February is American Heart Month. Heart disease is the leading cause of death in the state of Michigan, and the nation. 17.3 million deaths per year are claimed by cardiovascular disease.

Understanding The Impact

Heart disease is a change in the physiological structure and function of the heart that can create a cascade of events. Over time, this can lead to the narrowing of the blood vessels to plaque build-up in your vessels, which leads to the decreasing oxygen-rich blood to and from the heart to all the organs of the body.
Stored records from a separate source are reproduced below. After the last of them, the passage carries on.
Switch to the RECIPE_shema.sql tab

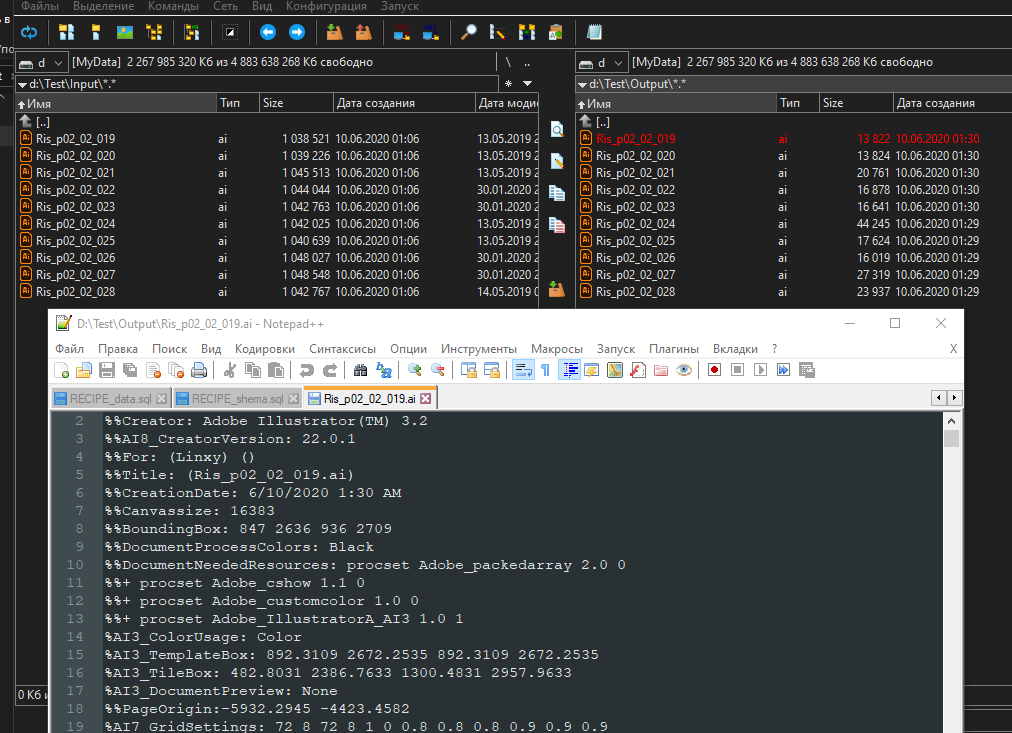pyautogui.click(x=237, y=398)
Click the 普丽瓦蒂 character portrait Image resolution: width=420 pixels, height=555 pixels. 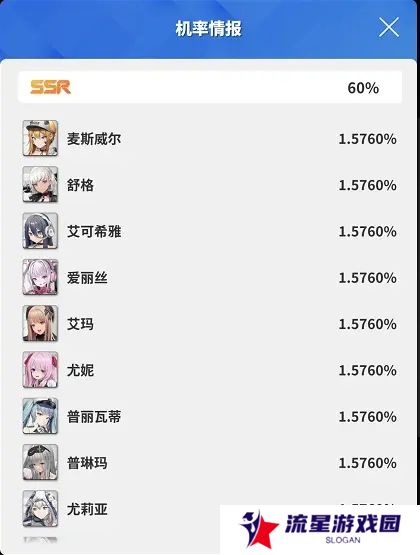pos(40,416)
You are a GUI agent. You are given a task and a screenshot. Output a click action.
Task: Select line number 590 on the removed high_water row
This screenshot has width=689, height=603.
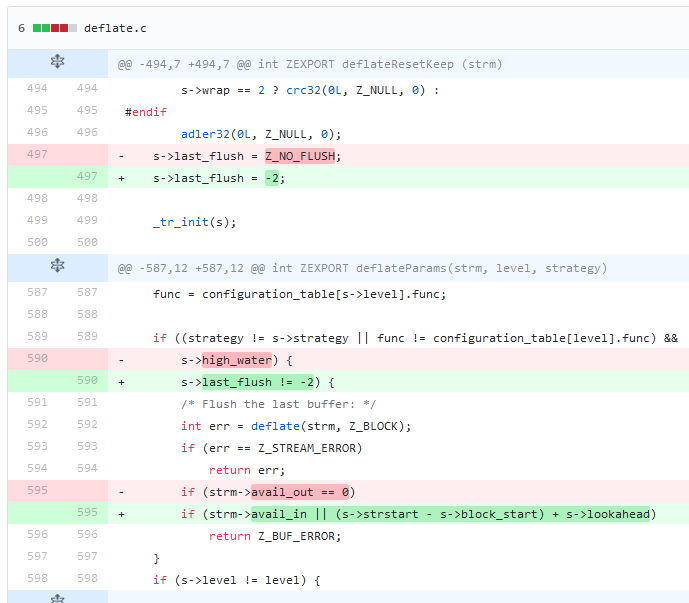37,359
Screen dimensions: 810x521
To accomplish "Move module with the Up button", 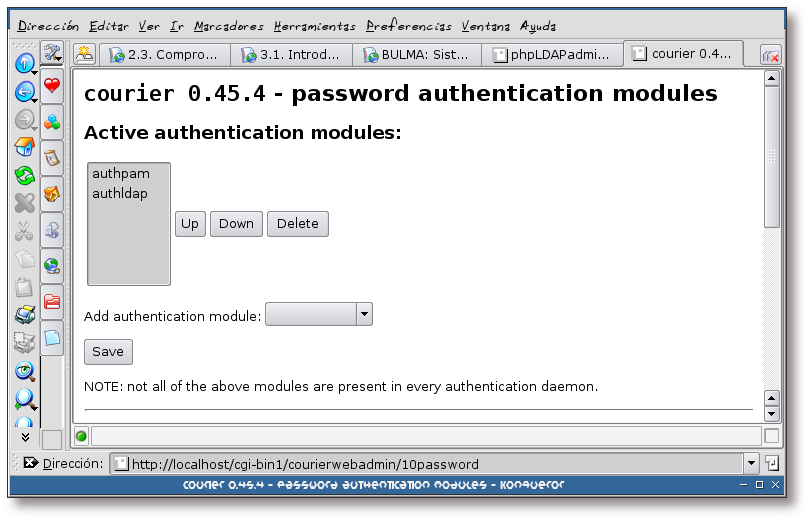I will [x=190, y=224].
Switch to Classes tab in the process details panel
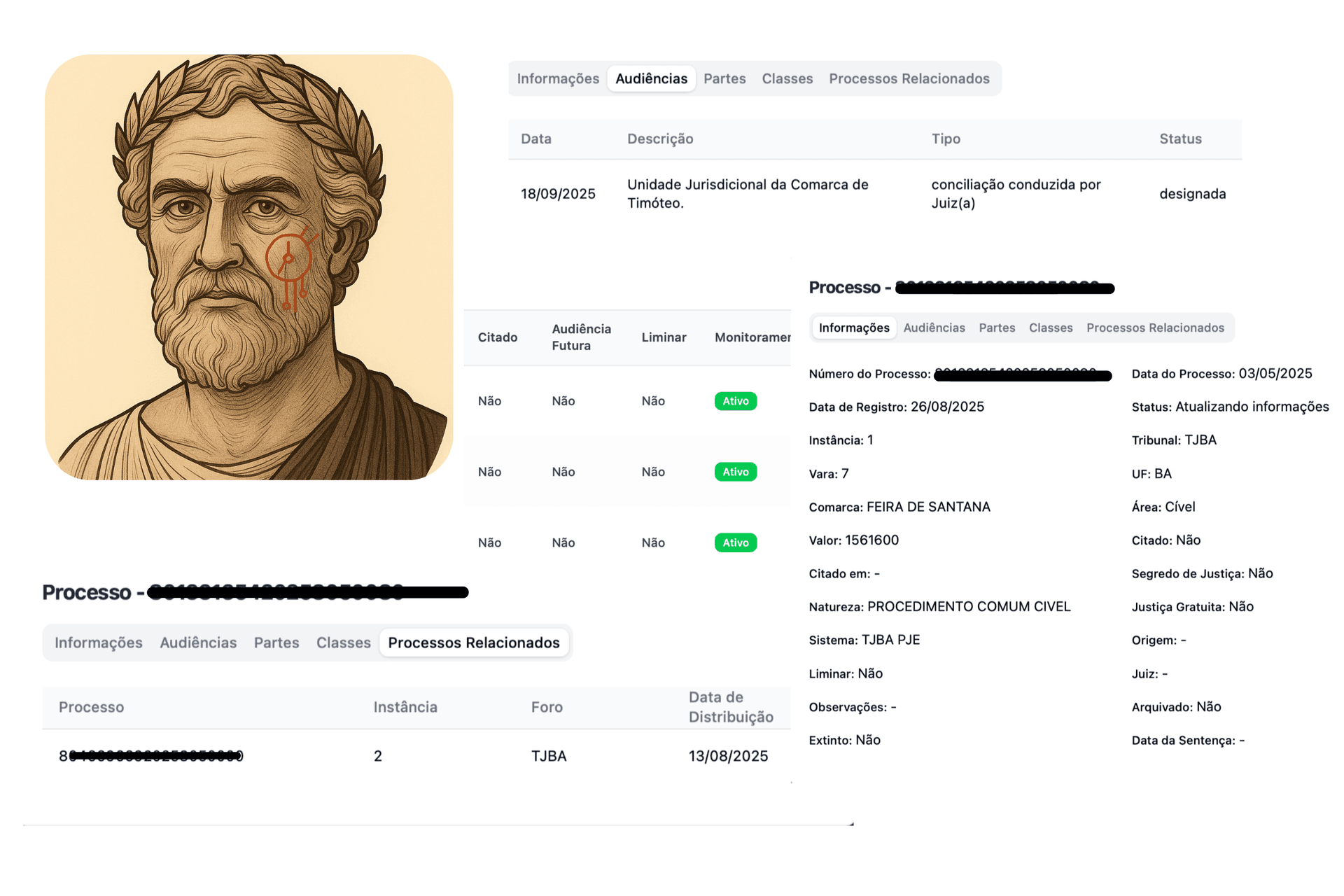This screenshot has width=1344, height=896. [1050, 328]
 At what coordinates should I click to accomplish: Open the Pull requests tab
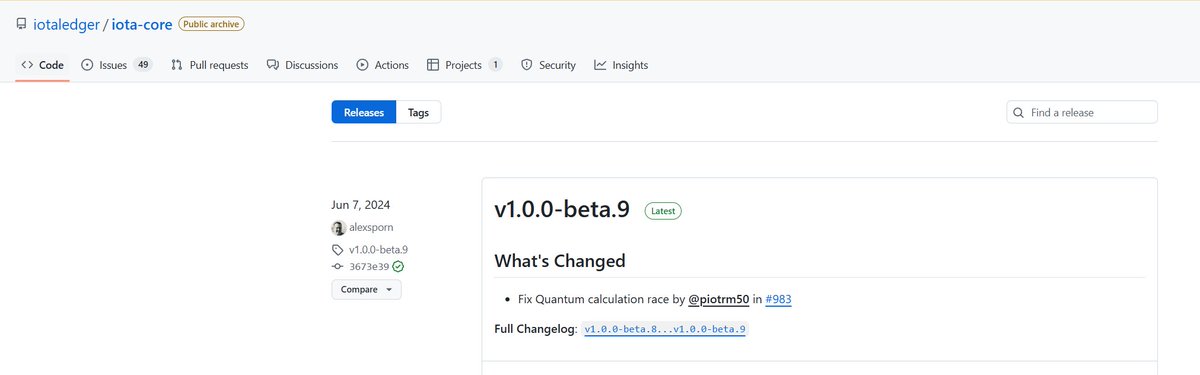click(x=209, y=65)
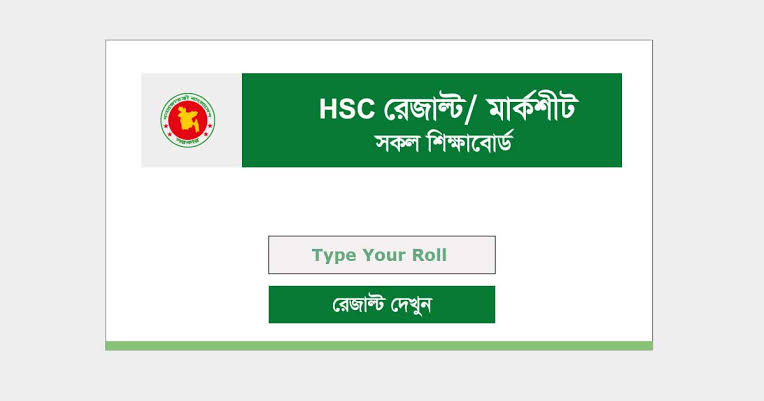Image resolution: width=764 pixels, height=401 pixels.
Task: Click the 'সকল' word in the subtitle
Action: 397,143
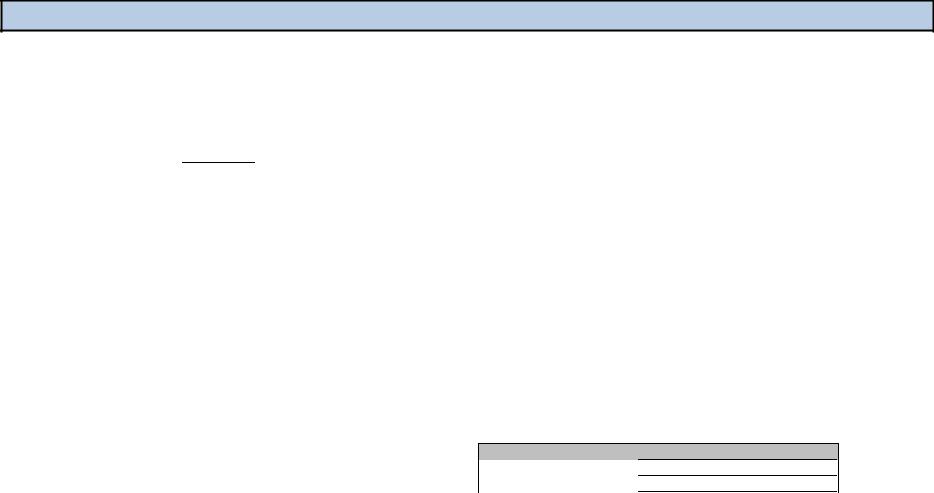Click the light blue header banner
Viewport: 934px width, 493px height.
click(467, 15)
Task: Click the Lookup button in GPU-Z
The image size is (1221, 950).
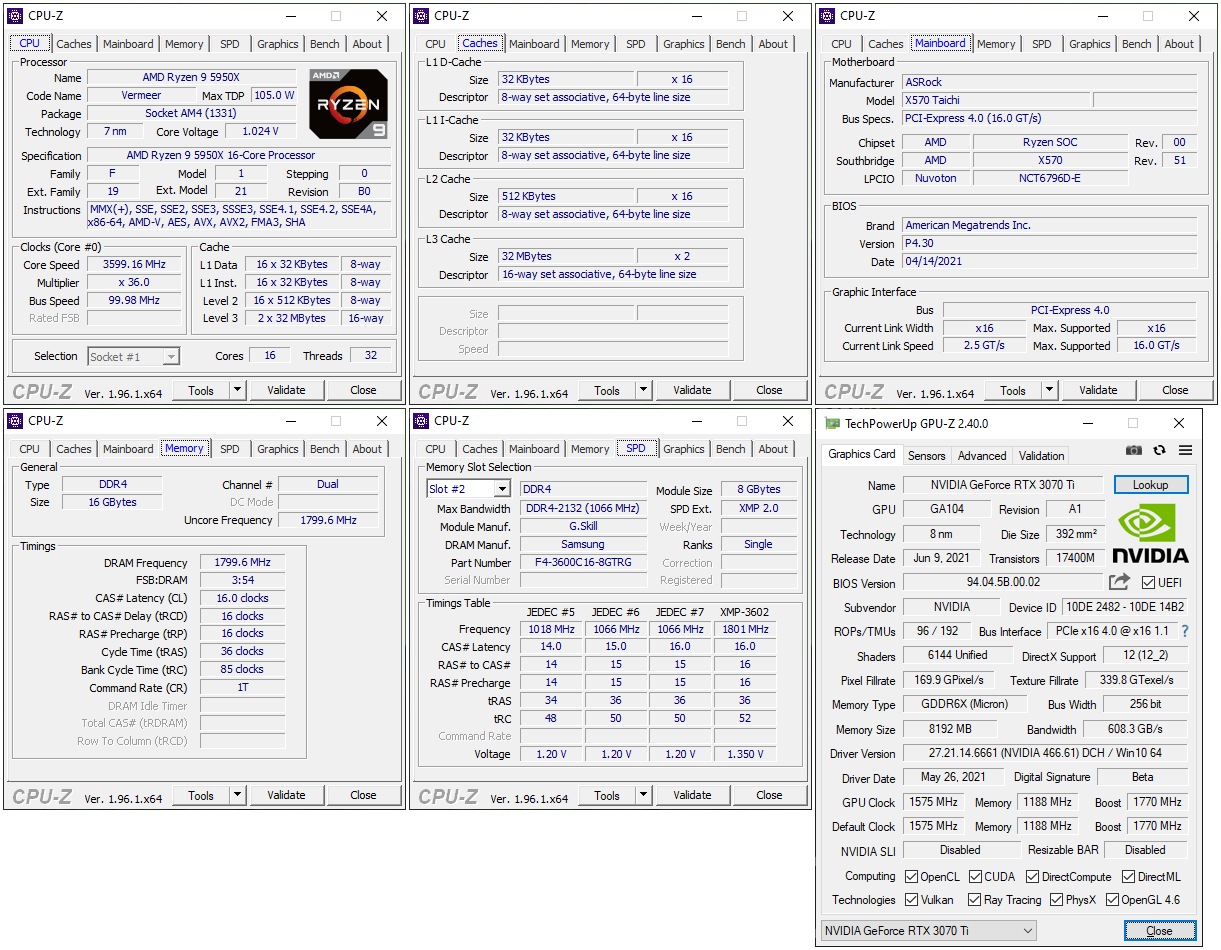Action: coord(1150,485)
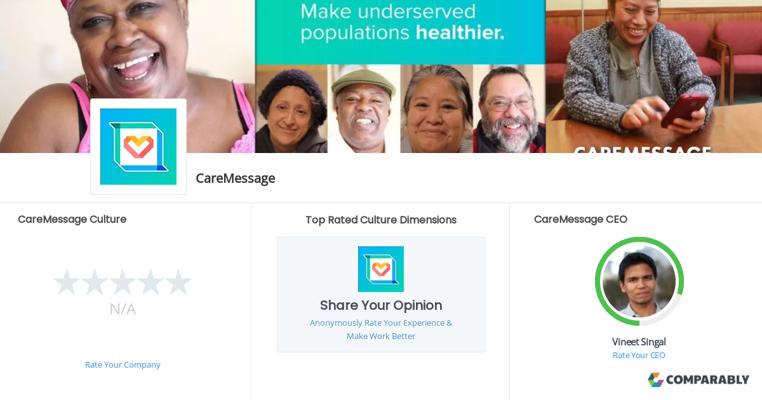762x400 pixels.
Task: Click the man in green cap photo
Action: click(x=364, y=109)
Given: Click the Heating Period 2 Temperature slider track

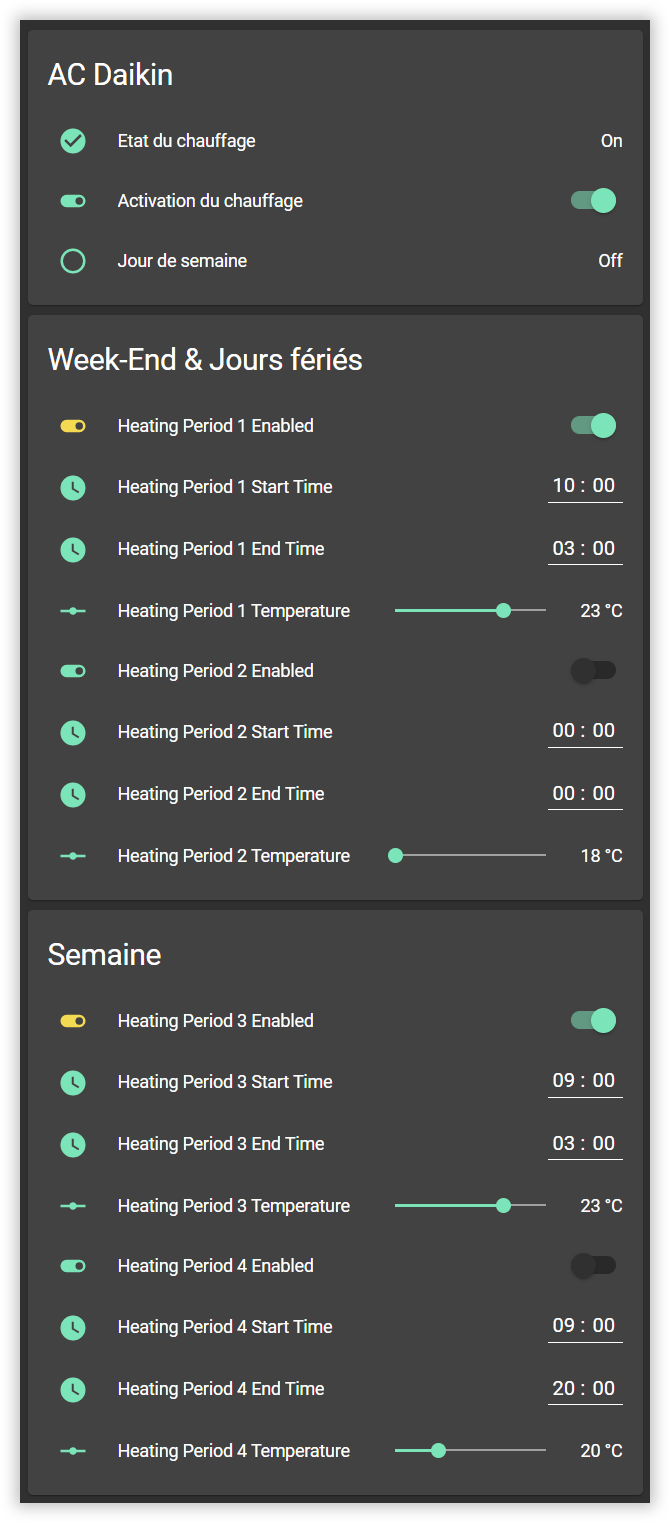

Heart disease can be gradual and your lifestyle and habits can be a driver to increasing your risk.

Some examples of heart disease and other cardiovascular conditions include:

  • Congenital Heart Disease
  • Coronary Artery Disease
  • Vascular Disease
  • Heart Valve Disease
  • Aorta Disease
  • Heart Failure
  • Stroke
  • Arrhythmia
  • Cardia Arrest
  • High Blood Pressure

These health conditions are often precursors to heart disease:

  • Hypertension
  • High cholesterol
  • Diabetes
  • Lipid disease / Hyperlipidemia
  • Undiagnosed Health Issues

Warning Signs

  • Fatigue, often a vague sign
  • Congestion / Coughing
  • Leg / Ankle swelling
  • Chest pain or pressure
  • Stomach Pains / Cramping (common in women)
  • Pain in the jaw
  • Pain or numbness in the arm 

Prevention

According to the American Heart Association, a healthy diet and lifestyle are your best weapons to fight cardiovascular disease. Many precipitating factors surrounding heart disease are: elevated blood pressure that’s gone untreated, weight gain, smoking, lack of exercise and medication misuse. Certain risk factors are modifiable/controllable – such as smoking, one’s diet and exercise habits, but others caused by your genetics or health history are uncontrollable.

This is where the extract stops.